*** Entries supplied Section Begins ***

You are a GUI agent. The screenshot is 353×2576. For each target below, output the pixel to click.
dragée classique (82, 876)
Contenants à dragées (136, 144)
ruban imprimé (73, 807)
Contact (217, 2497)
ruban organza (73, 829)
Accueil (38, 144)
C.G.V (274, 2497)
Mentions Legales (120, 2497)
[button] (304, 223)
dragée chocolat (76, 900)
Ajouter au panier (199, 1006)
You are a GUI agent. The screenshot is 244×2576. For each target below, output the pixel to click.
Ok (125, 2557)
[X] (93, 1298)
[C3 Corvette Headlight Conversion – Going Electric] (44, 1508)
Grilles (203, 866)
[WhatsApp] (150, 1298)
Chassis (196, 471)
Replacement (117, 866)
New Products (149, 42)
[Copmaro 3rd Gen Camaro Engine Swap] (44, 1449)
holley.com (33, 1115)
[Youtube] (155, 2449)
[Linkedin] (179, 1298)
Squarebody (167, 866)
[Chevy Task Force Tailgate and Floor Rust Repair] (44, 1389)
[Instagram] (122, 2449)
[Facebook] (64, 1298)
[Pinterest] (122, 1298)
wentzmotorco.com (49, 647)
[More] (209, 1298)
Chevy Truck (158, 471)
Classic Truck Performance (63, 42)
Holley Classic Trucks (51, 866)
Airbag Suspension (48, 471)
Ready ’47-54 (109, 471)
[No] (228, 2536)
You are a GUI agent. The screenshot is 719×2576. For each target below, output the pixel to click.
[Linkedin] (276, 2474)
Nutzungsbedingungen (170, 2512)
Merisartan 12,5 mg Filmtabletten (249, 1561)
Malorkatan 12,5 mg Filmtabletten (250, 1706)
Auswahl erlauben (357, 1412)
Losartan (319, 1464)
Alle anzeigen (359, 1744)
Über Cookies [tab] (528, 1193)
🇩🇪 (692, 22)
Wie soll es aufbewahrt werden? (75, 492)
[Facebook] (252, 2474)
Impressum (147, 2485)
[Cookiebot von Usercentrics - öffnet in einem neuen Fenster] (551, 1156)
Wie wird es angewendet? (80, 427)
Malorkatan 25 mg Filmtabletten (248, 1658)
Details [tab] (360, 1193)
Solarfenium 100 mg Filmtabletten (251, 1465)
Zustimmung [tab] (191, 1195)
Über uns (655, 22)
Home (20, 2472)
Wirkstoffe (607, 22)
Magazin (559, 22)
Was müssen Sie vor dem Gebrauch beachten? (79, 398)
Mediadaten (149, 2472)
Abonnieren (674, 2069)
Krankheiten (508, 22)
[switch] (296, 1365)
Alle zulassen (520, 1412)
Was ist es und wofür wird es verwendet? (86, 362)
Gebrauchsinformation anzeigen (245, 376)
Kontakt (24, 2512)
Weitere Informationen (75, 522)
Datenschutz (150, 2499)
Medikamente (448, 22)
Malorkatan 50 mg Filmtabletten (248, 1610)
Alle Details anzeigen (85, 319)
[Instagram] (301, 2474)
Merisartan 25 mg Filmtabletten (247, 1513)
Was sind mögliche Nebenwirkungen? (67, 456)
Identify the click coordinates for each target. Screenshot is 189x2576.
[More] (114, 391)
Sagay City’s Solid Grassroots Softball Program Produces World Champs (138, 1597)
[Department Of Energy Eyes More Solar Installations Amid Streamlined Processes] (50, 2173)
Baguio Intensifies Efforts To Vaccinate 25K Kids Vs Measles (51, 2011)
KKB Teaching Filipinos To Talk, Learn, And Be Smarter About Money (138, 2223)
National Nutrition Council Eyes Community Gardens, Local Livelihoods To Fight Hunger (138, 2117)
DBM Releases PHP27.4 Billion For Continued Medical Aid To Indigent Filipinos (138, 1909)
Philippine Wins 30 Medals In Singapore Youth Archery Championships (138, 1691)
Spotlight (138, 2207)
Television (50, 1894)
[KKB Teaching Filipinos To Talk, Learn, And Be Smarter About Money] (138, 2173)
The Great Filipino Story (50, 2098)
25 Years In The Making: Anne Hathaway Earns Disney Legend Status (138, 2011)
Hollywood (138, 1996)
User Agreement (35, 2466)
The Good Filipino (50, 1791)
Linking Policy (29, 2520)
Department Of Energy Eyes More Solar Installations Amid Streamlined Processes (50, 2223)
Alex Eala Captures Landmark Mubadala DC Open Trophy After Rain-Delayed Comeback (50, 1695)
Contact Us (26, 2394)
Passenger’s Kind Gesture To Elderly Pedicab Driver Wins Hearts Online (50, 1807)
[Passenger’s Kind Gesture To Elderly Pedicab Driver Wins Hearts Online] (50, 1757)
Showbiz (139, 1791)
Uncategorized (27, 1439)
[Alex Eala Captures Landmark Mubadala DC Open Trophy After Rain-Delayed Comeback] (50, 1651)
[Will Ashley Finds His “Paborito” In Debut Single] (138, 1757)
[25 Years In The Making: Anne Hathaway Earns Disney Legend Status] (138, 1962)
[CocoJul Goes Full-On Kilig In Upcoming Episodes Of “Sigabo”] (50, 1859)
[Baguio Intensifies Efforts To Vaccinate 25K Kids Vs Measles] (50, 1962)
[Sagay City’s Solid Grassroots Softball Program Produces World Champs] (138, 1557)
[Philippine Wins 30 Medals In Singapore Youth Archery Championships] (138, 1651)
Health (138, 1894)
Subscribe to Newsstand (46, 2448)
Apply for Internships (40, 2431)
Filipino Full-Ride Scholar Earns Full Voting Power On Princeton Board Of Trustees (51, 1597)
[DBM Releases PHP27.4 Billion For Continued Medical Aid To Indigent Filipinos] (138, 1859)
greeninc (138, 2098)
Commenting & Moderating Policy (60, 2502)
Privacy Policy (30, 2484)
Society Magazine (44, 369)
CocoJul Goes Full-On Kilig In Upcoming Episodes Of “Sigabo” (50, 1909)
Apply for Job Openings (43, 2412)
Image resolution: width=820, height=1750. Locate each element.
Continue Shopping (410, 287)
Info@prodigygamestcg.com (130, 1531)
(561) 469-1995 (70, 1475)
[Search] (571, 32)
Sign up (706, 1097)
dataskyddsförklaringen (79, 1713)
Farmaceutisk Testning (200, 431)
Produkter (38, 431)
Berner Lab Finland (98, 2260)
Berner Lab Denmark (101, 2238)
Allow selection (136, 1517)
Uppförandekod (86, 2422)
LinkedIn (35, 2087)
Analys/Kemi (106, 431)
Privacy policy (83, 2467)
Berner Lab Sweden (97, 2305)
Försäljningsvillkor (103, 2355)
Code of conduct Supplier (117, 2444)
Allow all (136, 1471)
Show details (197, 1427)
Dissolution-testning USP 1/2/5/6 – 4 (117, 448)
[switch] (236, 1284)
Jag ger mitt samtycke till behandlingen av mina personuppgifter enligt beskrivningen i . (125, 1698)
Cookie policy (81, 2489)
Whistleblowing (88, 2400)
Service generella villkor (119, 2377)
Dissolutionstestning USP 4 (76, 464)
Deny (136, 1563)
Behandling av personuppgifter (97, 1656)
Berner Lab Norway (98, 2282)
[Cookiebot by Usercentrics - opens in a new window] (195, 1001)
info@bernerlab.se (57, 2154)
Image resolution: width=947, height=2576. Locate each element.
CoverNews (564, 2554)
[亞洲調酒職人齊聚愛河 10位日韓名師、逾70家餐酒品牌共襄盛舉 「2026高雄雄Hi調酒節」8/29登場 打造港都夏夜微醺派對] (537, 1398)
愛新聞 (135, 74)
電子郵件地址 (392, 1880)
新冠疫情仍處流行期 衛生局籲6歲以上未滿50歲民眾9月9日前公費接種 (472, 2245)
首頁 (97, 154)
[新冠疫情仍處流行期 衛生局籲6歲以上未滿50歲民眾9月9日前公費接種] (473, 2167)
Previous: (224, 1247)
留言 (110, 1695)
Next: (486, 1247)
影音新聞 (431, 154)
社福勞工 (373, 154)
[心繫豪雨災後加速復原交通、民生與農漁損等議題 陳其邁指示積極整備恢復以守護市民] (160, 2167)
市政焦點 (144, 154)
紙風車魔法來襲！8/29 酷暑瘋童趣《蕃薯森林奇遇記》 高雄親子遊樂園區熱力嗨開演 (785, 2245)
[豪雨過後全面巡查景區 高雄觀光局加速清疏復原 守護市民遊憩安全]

*** Entries supplied Section Ends ***

◆ Requirement
Up to and including the final line of the data above, please copy every line exactly, starting from the one that contains "Dissolutionstestning USP 4 (76, 464)".

◆ Response to the exercise
Dissolutionstestning USP 4 (76, 464)
Deny (136, 1563)
Behandling av personuppgifter (97, 1656)
Berner Lab Norway (98, 2282)
[Cookiebot by Usercentrics - opens in a new window] (195, 1001)
info@bernerlab.se (57, 2154)
Image resolution: width=947, height=2576. Locate each element.
CoverNews (564, 2554)
[亞洲調酒職人齊聚愛河 10位日韓名師、逾70家餐酒品牌共襄盛舉 「2026高雄雄Hi調酒節」8/29登場 打造港都夏夜微醺派對] (537, 1398)
愛新聞 (135, 74)
電子郵件地址 (392, 1880)
新冠疫情仍處流行期 衛生局籲6歲以上未滿50歲民眾9月9日前公費接種 (472, 2245)
首頁 (97, 154)
[新冠疫情仍處流行期 衛生局籲6歲以上未滿50歲民眾9月9日前公費接種] (473, 2167)
Previous: (224, 1247)
留言 (110, 1695)
Next: (486, 1247)
影音新聞 (431, 154)
社福勞工 (373, 154)
[心繫豪雨災後加速復原交通、民生與農漁損等議題 陳其邁指示積極整備恢復以守護市民] (160, 2167)
市政焦點 (144, 154)
紙風車魔法來襲！8/29 酷暑瘋童趣《蕃薯森林奇遇記》 高雄親子遊樂園區熱力嗨開演 (785, 2245)
[豪雨過後全面巡查景區 高雄觀光局加速清疏復原 守護市民遊憩安全]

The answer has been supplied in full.